Woodpecker had what I thought at first was a happy ending but then the more I thought about it the less sure I was that it was happy. So far through each of the stories there wasn't a happy ending among them.  The stories are sad in the kind of enjoyable way a good sad or frightening story can be, but it meant I couldn't read them all straight through.

Which is probably good anyway: reading a bunch of short stories in one sitting can dilute them. But these aren't stories to read when you're already feeling down.

Breathe is a strange story about a woman who quits her job and flies back home to find her mom suffering from a sort of dementia; it's another one of those left-turn stories that keeps doubling down on how unsettling it is until the ending just makes you suck in your own breath.

The Boys Who Left Home To Learn Fear is another great one. Like his books, none of Haddon's stories seem all that similar to each other. This one is a 'Victorian' adventure story -- a group of rich kids in Victorian England have set out on a trip to try to find out what happened to another family's kid, spurred on by a map drawn by the only survivor of the earlier expedition -- a map that he also drew a minotaur-like beast on.  It's a fantasy story in which there are none of the typical fantasy elements, which doesn't prevent it from being a gothic fantasy horror jungle adventure.  It's the kind of story that's so good you want at first to have it expanded into a book, a set of books, even -- but then you realize it's that good because it's so short.

The collection ends on the only story with what passes for a happy ending. In The Weir a man, recently separated, sees a girl jumping off a bridge with a backpack full of stones, and dives in to save her. He does, but when he calls an ambulance she runs away, only to look him up later.  It's a sad little story that's sad only because as the story unfolds you realize that the story you're being told is the high point of the characters' lives -- and it's not much of a high point, at that.  But the ending manages to be kind of hopeful, or at least accepting.

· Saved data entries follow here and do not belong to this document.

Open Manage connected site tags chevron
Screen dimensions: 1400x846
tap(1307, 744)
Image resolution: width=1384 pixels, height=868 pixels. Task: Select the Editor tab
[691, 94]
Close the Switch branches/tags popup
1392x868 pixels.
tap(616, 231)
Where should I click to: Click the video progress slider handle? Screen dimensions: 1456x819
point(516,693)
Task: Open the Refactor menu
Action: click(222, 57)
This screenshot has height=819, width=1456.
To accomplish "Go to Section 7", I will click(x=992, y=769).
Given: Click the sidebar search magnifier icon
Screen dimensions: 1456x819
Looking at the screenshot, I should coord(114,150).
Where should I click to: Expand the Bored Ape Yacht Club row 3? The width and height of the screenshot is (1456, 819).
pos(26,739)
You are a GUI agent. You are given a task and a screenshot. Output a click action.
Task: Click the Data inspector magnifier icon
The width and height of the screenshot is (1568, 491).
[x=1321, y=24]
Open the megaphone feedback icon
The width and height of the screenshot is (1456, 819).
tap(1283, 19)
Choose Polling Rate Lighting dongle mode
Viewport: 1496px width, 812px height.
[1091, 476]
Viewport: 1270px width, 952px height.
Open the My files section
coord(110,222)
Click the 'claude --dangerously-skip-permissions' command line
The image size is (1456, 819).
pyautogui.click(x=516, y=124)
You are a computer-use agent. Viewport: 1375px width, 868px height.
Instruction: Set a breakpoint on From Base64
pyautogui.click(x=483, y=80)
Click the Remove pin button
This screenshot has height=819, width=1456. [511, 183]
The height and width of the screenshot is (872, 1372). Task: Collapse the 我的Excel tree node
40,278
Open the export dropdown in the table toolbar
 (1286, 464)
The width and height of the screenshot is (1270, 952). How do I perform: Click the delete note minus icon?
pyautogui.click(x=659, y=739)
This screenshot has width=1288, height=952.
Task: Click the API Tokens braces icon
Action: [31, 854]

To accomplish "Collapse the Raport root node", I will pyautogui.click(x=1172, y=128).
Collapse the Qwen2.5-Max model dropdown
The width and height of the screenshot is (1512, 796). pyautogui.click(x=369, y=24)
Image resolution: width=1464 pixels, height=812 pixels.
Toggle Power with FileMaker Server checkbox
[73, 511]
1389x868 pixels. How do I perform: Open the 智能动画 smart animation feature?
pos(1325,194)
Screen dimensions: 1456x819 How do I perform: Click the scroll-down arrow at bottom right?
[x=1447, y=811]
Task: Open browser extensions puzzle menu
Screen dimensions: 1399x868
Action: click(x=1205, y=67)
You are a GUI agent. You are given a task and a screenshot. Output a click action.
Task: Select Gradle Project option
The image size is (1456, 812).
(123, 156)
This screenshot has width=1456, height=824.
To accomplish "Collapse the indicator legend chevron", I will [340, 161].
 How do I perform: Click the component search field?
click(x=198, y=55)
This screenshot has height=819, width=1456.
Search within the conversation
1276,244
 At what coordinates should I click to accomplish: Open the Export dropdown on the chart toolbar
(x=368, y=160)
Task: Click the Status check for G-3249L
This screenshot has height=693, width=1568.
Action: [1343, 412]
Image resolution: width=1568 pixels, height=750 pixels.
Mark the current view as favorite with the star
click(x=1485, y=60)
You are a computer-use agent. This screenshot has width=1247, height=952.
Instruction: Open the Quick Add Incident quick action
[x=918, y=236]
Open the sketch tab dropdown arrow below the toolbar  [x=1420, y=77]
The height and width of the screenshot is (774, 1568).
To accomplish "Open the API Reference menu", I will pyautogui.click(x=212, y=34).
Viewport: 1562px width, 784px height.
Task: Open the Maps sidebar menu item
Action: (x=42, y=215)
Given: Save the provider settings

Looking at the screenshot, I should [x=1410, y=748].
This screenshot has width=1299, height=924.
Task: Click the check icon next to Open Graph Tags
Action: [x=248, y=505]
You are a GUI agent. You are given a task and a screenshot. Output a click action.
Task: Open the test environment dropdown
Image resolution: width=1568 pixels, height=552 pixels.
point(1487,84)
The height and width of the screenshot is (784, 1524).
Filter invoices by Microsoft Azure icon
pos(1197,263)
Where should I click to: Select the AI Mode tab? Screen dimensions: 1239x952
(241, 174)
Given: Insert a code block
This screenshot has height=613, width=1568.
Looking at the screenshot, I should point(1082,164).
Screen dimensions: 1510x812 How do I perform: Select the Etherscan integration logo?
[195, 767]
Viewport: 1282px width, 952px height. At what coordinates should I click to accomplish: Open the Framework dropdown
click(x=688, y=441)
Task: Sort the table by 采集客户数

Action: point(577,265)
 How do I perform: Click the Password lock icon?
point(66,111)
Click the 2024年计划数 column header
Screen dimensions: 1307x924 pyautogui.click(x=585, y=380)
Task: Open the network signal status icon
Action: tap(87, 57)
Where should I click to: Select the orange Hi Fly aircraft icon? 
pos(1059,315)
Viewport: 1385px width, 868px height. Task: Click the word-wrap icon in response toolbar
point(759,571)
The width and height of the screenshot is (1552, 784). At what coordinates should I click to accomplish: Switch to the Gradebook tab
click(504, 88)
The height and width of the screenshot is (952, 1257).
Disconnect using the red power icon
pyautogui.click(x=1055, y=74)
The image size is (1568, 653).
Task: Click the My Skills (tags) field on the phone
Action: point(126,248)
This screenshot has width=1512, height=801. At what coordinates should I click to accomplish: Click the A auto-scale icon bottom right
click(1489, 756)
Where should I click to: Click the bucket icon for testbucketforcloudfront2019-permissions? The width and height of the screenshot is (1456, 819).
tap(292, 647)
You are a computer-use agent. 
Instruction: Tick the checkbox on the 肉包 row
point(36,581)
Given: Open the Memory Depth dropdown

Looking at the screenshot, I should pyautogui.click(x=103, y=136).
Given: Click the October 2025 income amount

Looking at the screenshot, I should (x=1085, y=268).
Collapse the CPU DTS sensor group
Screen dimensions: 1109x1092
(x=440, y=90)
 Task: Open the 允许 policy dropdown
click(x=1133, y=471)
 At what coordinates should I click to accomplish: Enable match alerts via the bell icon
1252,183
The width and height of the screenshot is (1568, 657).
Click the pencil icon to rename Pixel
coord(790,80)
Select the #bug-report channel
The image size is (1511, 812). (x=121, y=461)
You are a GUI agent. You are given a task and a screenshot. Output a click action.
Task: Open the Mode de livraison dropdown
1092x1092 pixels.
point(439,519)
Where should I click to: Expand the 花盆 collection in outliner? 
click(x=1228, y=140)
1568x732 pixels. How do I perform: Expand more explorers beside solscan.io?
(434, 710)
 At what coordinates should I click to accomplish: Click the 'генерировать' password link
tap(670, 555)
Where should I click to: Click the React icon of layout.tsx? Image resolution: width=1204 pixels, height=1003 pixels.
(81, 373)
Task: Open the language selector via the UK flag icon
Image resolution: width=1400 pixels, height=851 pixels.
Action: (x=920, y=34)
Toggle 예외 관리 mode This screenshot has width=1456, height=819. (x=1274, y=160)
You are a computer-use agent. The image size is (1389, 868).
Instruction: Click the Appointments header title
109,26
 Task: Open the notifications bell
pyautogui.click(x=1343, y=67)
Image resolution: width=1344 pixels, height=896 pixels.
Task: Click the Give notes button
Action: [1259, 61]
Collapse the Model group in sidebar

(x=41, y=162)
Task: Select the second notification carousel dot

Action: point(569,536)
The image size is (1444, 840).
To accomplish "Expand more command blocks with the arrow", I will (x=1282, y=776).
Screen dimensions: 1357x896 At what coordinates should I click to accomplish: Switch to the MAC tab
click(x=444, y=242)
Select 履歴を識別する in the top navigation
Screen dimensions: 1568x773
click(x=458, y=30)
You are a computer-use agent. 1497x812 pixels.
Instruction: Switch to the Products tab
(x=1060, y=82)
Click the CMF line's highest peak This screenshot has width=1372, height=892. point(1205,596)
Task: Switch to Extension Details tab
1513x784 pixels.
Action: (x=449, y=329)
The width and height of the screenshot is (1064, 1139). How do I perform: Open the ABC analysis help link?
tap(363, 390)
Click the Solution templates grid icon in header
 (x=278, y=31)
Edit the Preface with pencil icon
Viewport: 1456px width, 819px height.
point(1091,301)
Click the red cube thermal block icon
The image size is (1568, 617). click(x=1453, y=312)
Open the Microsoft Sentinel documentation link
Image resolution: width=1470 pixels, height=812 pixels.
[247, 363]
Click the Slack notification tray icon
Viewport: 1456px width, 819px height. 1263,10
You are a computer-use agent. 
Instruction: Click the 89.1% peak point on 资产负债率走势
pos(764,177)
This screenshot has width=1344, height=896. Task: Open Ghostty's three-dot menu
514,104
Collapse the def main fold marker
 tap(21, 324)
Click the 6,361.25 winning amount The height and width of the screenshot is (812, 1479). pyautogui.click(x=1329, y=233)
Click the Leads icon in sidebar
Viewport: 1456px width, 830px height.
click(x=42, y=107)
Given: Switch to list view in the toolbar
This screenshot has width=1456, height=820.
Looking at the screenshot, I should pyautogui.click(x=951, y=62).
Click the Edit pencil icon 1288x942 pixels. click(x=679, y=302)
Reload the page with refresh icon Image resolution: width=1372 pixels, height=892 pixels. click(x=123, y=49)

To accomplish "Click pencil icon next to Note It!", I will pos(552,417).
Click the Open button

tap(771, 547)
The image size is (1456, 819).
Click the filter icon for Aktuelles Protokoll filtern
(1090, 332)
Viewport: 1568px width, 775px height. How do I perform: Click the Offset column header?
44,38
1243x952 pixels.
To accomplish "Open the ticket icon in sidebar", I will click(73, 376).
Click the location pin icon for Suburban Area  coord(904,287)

Haddon is the kind of writer that makes me envious. He isn't showy, and isn't (so far as I know) very well-known. Instead, his books and stories are perfectly crafted quiet masterpieces, the kind of books that stay with you for a long, long time.  I can recall bits of Curious Incident and A Spot Of Bother years after I read them, and I can remember the feel of them, too, how much I liked them. (The Red House I remember less clearly but that's no fault of its; it's just that in its setting and manner it's similar to a lot of other books I read.)

These stories might be his high point, though. This is one of my favorite books so far this year.